We have been quite open with the aggressive sustainability goals we have for our farm.  One of the highest is to be carbon neutral by 2025, and thereafter net-carbon-negative.  We want to actually sequester more carbon on our farm than is released to the atmosphere through our livestock, soil management, energy use, and waste streams.  We don't mean to achieve this through purchased carbon offsets in some far-off land, or through mythical tech that has not yet been developed, but through good stewardship, waste reduction, and renewable energy use. 

To that end, people have asked why we are venturing into meat production.  The media and many environmental movements have pushed dramatic narratives about the massive damage livestock production causes to the climate.  But, those narratives often miss the importance of ecosystem context and alternative management practices.  When managed properly, livestock is a critical step in restoring water and nutrient cycles, improving soil and water quality, and sequestering carbon. 

Much of the Earth's land mass, about 2/3, developed as brittle environment grasslands.  These areas receive uneven rainfall throughout the year, and are dominated by prairie, savanna, steppes, and pampas.

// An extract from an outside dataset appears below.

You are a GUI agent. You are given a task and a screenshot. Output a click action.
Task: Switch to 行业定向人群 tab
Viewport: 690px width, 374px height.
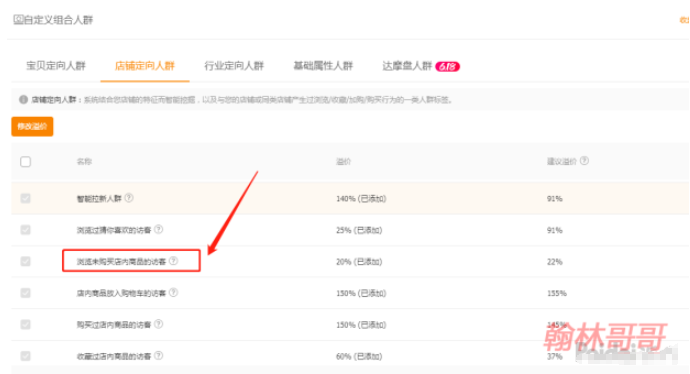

In these areas, the ecosystem developed with large groups of migrating herbivores as a key element of ecosystem function. 

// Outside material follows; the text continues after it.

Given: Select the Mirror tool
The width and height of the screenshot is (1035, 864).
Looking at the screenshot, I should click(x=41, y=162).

Regenerative Agriculture seeks to replicate the ecological function of these past populations, who are now largely extinct (or the predators that drove their behaviors are), in highly managed systems that allow for cleaner water, more productive soil, less erosion and nutrient runoff, and greater carbon stored through sequestration than is released.

Ultimately, vegetable production in our area is not sustainable on its own.  It requires too much of the soil, and to be sustained for the long term, it needs regular inputs of carbon and nitrogen, as well as many other nutrients.  It also requires more even water distribution than we get - especially in the coarse sand that defines our farm.  Thus, our long-term solution is a complex, integrated system of perennial fruit and nut production, cover cropping with edible grains, rotational holistically managed grazing, along with the vegetables, in one unified system modeled on the cycles of our natural ecosystem.  To put it succinctly, we can't grow vegetables sustainably without livestock.

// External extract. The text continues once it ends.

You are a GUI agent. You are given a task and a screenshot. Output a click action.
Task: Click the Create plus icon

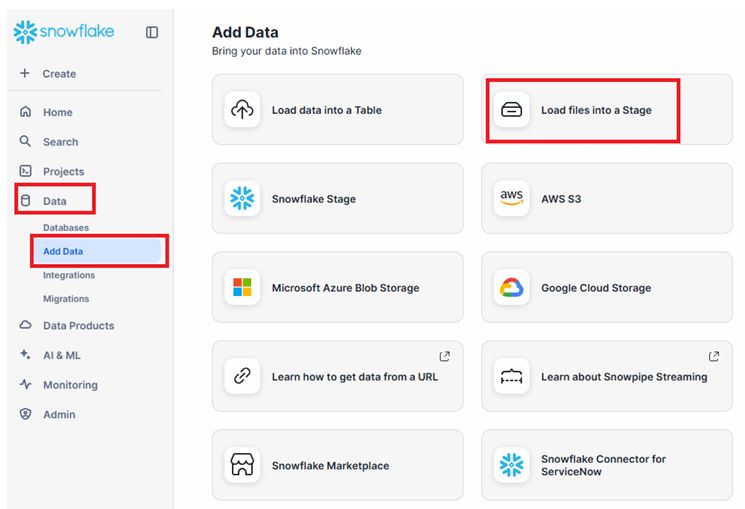pyautogui.click(x=25, y=74)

Holistically managed grazing itself has been shown to be remarkably regenerative in several places.  However, to date, most of the research has occurred in even more brittle environments, such as Tanzania, Ethiopia, Jordan, South Africa, and Western Australia.  A recent paper in the Journal of Soil and Water Conservation,"Accelerating Regenerative Grazing to Tackle Farm, Environmental, and Societal Challenges in the Upper Midwest" finally brings much of the work in our region (well, a bit west of us, but closer than Africa and Australia) to light.  It examines not only the carbon, water, and nitrogen cycles, but also looks at social and economic impacts.  It's a fairly easy read, and I highly recommend it.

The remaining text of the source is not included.